Sometimes, people may have the interpretation that exercising after you eat will be better because you’re working off the food. From what I’ve read, it is good to walk, but vigorous exercises aren’t recommended.

That’s because your stomach is trying to digest the food.

If you do some high intensive exercises, all your blood will flow towards keeping up with the exercise, and will leave your stomach sitting there aimlessly waiting and hoping. That actually causes a delay in digestion, and your food may just sit there and rot away. Sometimes, it even takes a few hours for your food to go down.

If you’ve ever experienced slight nausea/queasiness after you’ve eaten and then exercised, that may be caused by lack of blood in your stomach. This is exactly the same cause for anxiety related nausea, which is also when blood flows away from your stomach and into your hands and feet to prepare for you to fight or run away.

I’ve read that the best time to exercise is actually before you eat a large meal.

I’ve read that if you exercise beforehand, you’re actually doing great preparation for your body to do better with digestion and can process fats better.

Symptoms that you’re exercising too soon after Eating:

Nausea or upset stomach. If that’s the case, take a ginger capsule or two and should fix up the problem straight away.

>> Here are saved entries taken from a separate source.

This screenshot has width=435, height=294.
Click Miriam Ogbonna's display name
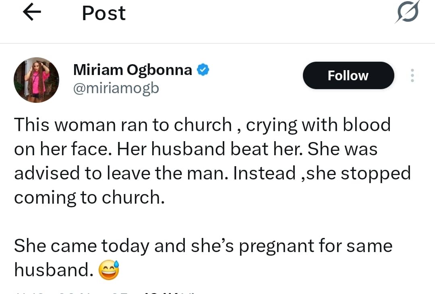[x=132, y=69]
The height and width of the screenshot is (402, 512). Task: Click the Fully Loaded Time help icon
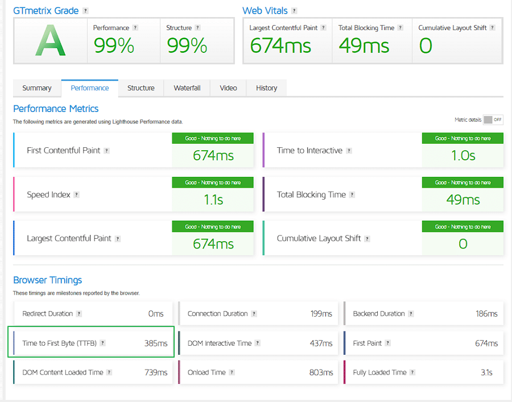pos(412,373)
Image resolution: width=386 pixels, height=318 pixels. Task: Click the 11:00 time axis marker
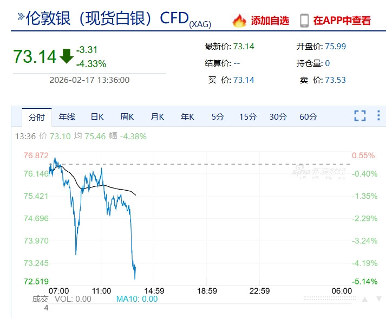[x=102, y=291]
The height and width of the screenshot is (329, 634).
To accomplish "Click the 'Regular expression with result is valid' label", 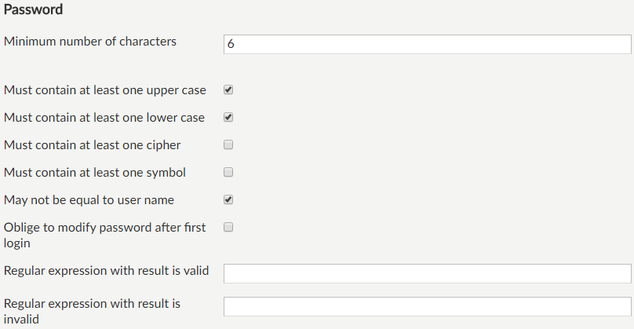I will [106, 271].
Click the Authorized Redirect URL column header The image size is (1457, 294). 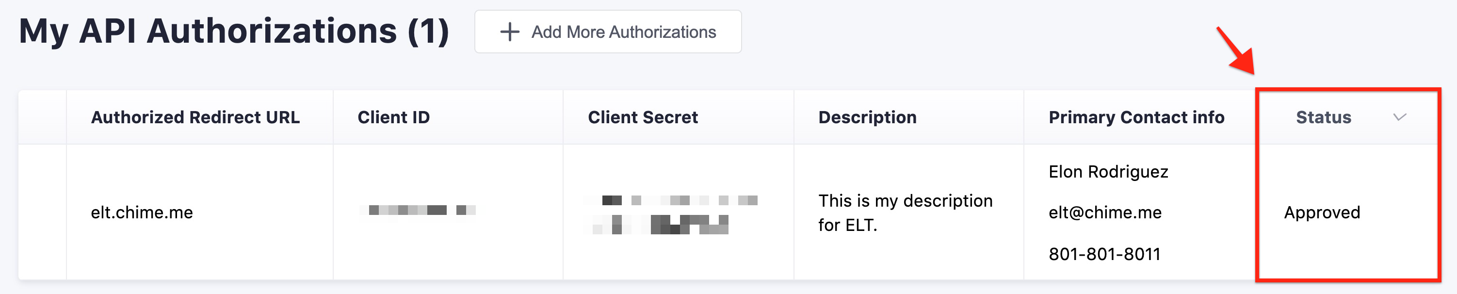pos(195,117)
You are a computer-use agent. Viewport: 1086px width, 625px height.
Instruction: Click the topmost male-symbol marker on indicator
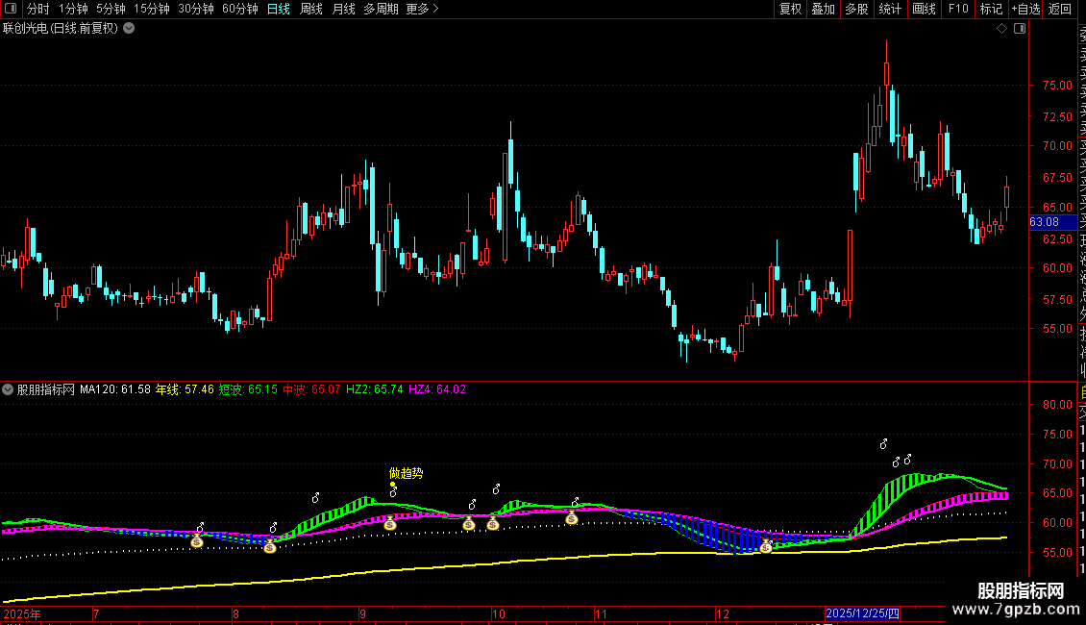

Sluggish and Tired. This happens particularly after eating a lot of carbs like pasta or rice, is that you may feel as if you’re too heavy or slow when you can usually do the same exercises without any problems. The best foods I recommend eating before exercising is fruits and a small handful of nuts. The recommended hours to wait after eating to exercise is this: 3-4 hours for large meals, 2-3 hours for small meals and 1 hour for small snacks.

What you should do before you Exercise

Eat a healthy and full breakfast, particularly if you usually work out during lunch times or afternoons. This should give you the energy you need! Remember that if you don’t eat anything, it may be just as bad as eating too much as you may feel weak and tired as well.

Drinking green tea has worked out very well for me, I find that if I’m dehydrated, I’ll feel weak and tired as well. Drinking that cup of tea right before you walk will give you the water you need to do the exercise without really needing extra (unless you’re sweating way too much).

Try small snacks like a banana, smoothies or a couple of desserts made from your own kitchen like the chocolate brownie spheres.